Даже по отношению к своему фюреру Модель всегда говорил правду в глаза. Вероятно, никто из собеседников Гитлера так часто и так же энергично не спорил с ним, как это делал Модель. «Я верю, что он способен на это, — сказал однажды Гитлер о своем генерал-фельдмаршале. — Но я не хотел бы сам служить под его командованием». Все же речь никогда не шла о политике во всех этих дискуссиях. «Модель ограничивался в критике всегда своей армией, а позже своей группой армий. Он в этом отношении не критиковал Гитлера, а только боролся за ввод новых войск, оружия или бензина, — вспоминает офицер-ординарец Гюнтер Райхгельм. — Но он делал это с такой твердостью, что часто доходило до ругани между ним и Гитлером».
Расчет немецкого противотанковое о орудия Рак-36 в бою
Бомбы падают на позиции врага, лето 1944 г.

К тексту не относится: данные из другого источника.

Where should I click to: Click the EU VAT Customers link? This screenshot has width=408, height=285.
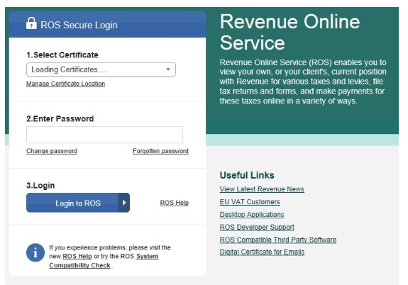point(250,202)
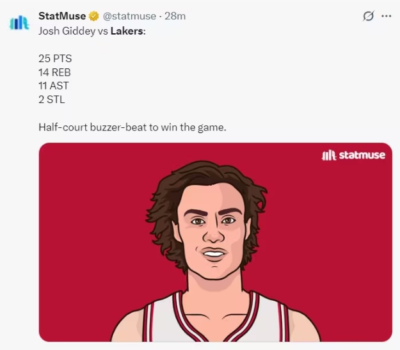Open the three-dot more options menu
Viewport: 400px width, 350px height.
pyautogui.click(x=386, y=16)
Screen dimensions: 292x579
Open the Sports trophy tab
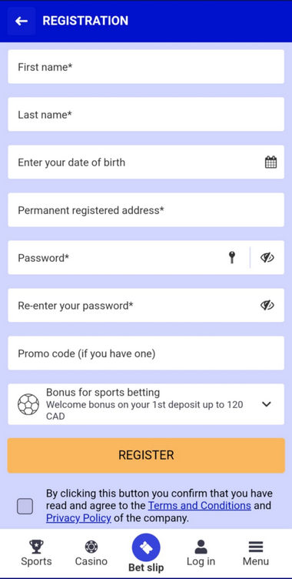(36, 553)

Бывшая советская зенитка, теперь металлолом
Конец пути
Такие конфликты ни в коем случае не доказывают внутреннее дистанцирование от национал-социализма. Модель ставил под вопрос тактические представления Гитлера, но никогда идеологию, которая только и делала войну возможной. В этом отношении часто столь неформальный командир общевойсковой части не отличался от других уступчивых командующих вермахта. Солдаты на всех уровнях вермахта отдавали лояльность и чувство собственного достоинства, наследство богатого традициями армейского понимания, для того, чтобы значительно ослабить беззаконие и необузданность этой войны. Уже в 1943 году казненный позже участник сопротивления Ульрих фон Хассель признал за военным руководством наличие «технического мастерства» и «физического мужества», но также и «недостаток гражданского мужества» и «отсутствие внутренней, основывающейся на настоящей культуре нравственной самостоятельности».

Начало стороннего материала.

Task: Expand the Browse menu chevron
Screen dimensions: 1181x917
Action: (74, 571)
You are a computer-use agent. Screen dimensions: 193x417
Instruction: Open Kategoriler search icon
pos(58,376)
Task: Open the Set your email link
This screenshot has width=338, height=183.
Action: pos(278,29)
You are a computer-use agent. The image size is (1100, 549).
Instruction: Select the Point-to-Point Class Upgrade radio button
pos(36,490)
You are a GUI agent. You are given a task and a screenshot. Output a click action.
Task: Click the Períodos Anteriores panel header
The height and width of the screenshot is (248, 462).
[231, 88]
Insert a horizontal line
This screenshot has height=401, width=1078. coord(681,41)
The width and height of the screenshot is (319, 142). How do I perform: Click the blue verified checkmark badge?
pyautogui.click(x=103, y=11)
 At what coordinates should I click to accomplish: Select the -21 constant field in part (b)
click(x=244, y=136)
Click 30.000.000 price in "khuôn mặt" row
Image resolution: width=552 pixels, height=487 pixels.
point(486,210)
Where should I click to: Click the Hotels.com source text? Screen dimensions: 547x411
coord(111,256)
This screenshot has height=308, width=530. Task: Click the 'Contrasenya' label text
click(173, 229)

Как ни парадоксально, но как раз генералитет, которому Гитлер сильно не доверял после неудавшегося покушения 20 июля 1944 года, относился к его самым надежным помощникам. Как первый командующий с именем, часто такой упрямый в военных вопросах генерал Вальтер Модель послал телеграмму с выражением преданности своему избежавшему смерти фюреру. Покушение на убийство тирана противоречило коренным образом его представлениям о безусловной лояльности по отношению к политическому руководству. «Это преступное покушение, абсолютно невероятное», — возмущенно писал Модель в частном письме. В последние годы войны фельдмаршал в образе мыслей все больше приближался к идеологическим образцам режима. Таким образом, он в конце марта 1945 года сокрушался о том, что «все еще широкие круги немецкого народа и вместе с тем армии заражены еврейским и демократическим ядом материалистического образа мыслей». К этому времени Геббельс называл его в своем дневнике «фанатичным приверженцем фюрера и истинным национал-социалистом».